**TASK OBJECTIVE**
What you give back from the listing below should be an exact copy of the lines from the one with "Image resolution: width=1201" down to the one with "Task: Open the Memory Clock dropdown arrow", and it should contain no pictures.

**RECORDED DATA**
● ● ● ● ●

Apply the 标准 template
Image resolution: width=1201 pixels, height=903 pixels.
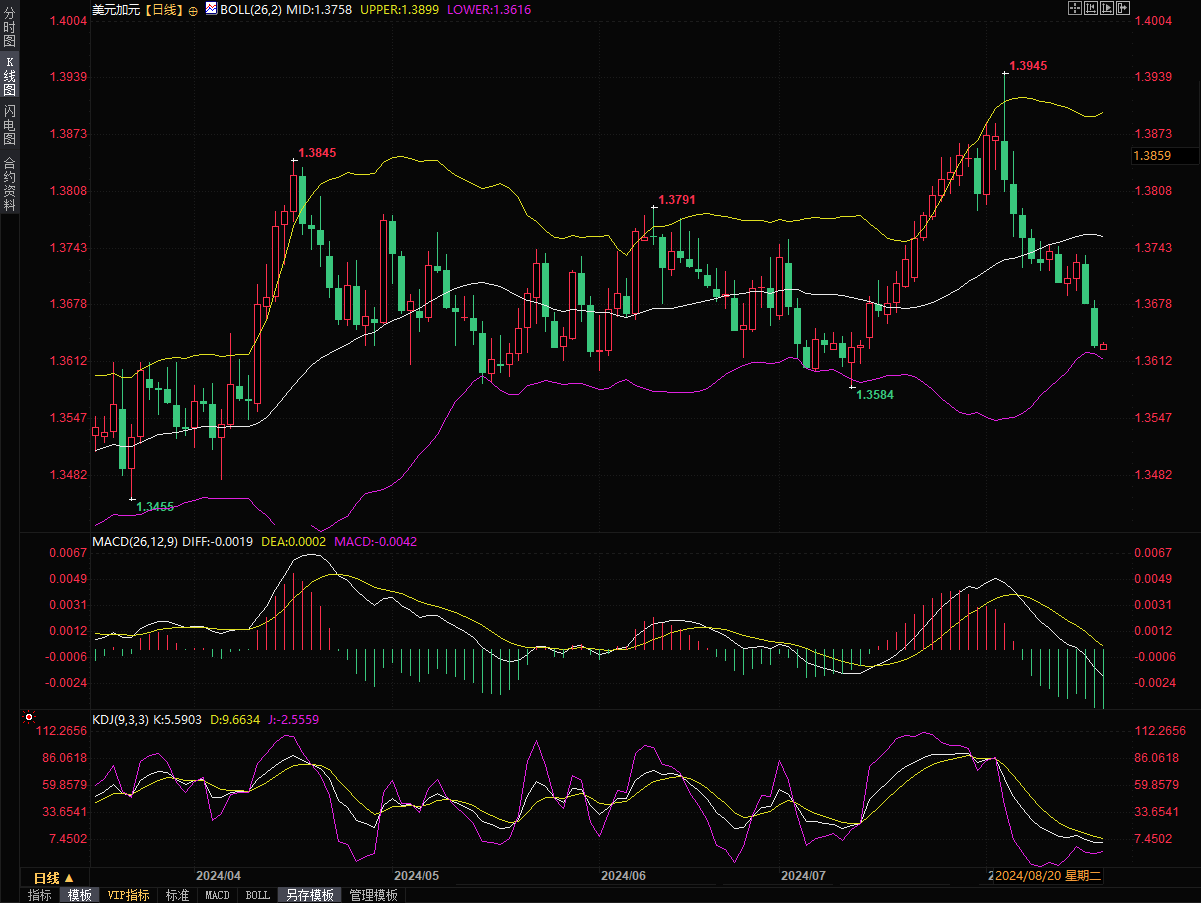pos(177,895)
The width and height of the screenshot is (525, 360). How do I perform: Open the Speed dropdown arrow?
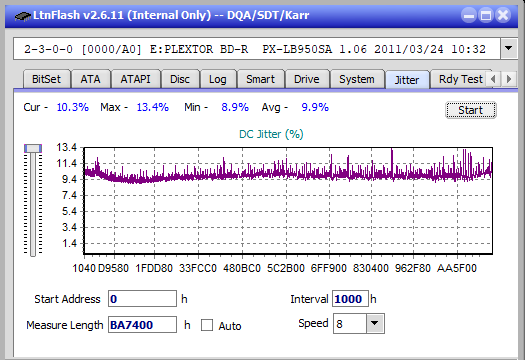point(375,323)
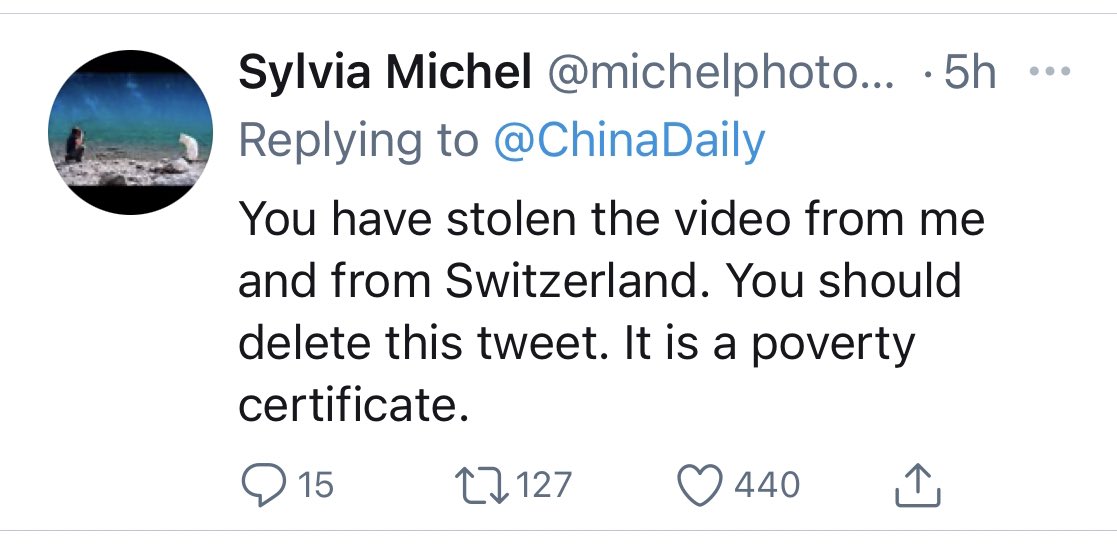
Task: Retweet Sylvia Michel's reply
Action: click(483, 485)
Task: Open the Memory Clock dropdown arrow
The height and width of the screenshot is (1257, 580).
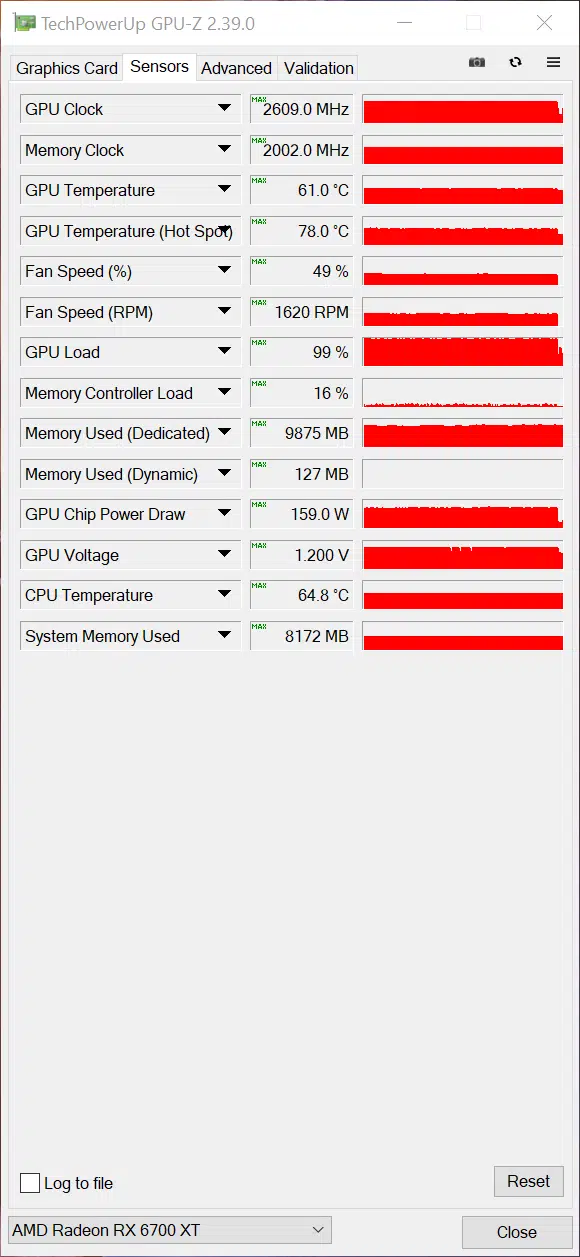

● ● ● ● ●

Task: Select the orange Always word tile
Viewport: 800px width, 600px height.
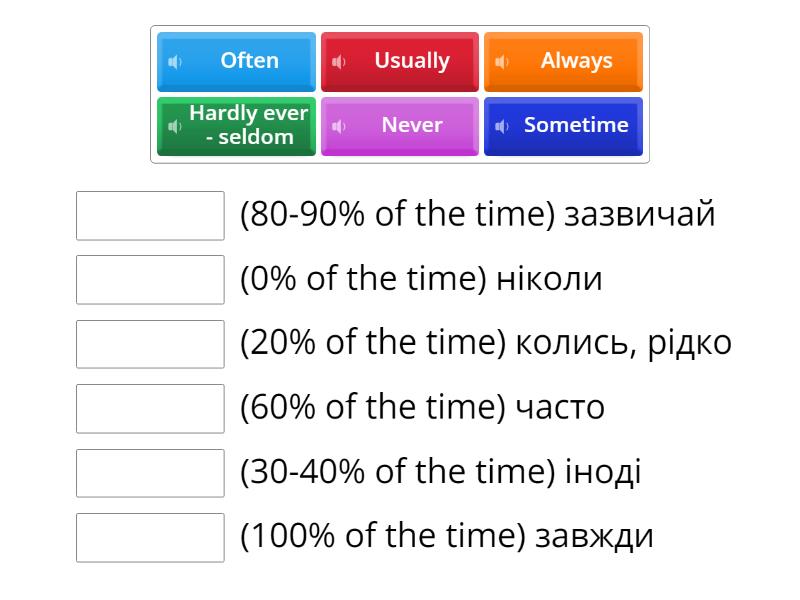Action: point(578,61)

● ● ● ● ●

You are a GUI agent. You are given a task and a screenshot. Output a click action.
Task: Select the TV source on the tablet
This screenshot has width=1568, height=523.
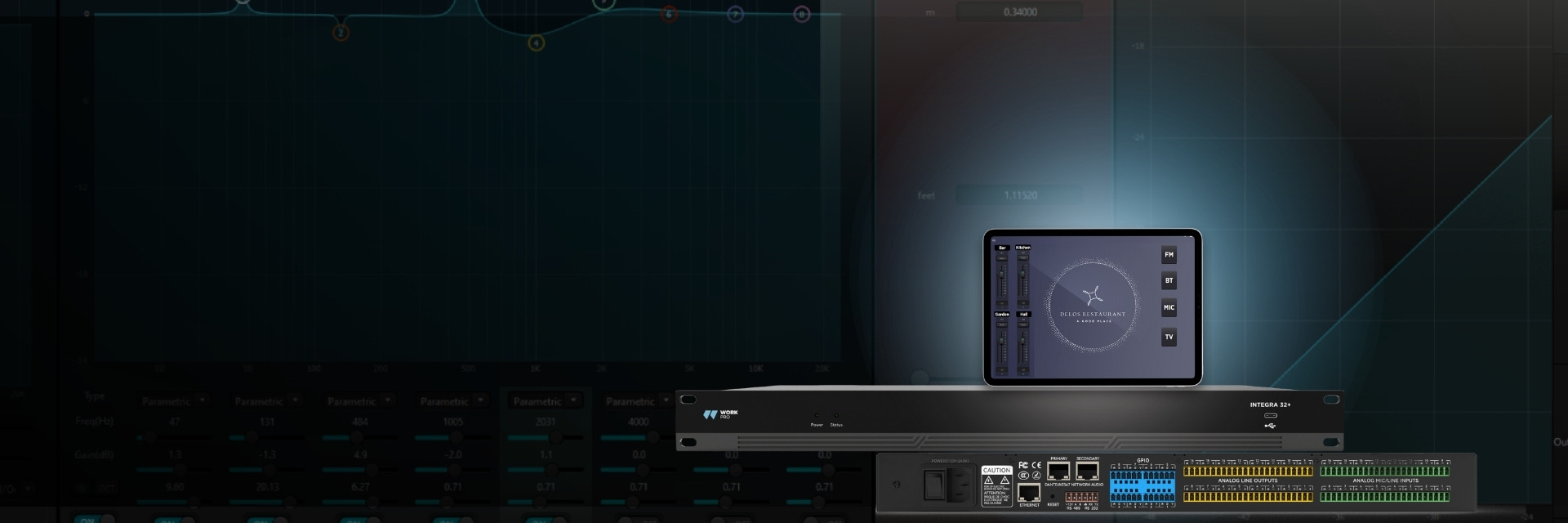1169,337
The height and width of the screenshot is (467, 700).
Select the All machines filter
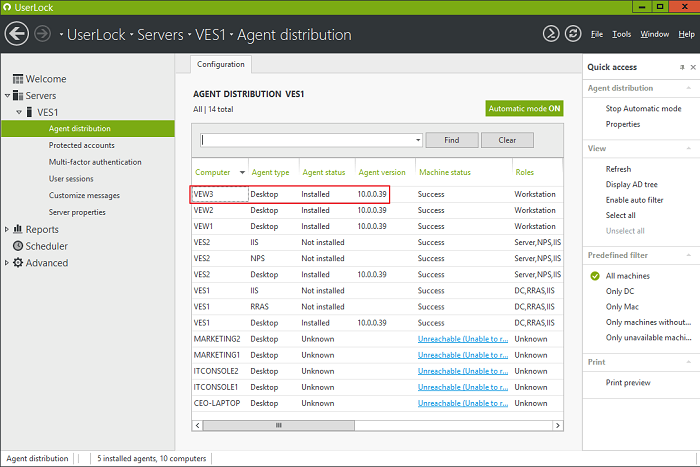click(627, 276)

● ● ● ● ●

**RESULT FOR THIS EXERCISE**
Image resolution: width=1201 pixels, height=903 pixels.
pos(177,895)
The width and height of the screenshot is (525, 360). How do I perform: Open the Speed dropdown arrow?
point(375,323)
Task: Retweet Sylvia Michel's reply
Action: click(483, 485)
Task: Open the Memory Clock dropdown arrow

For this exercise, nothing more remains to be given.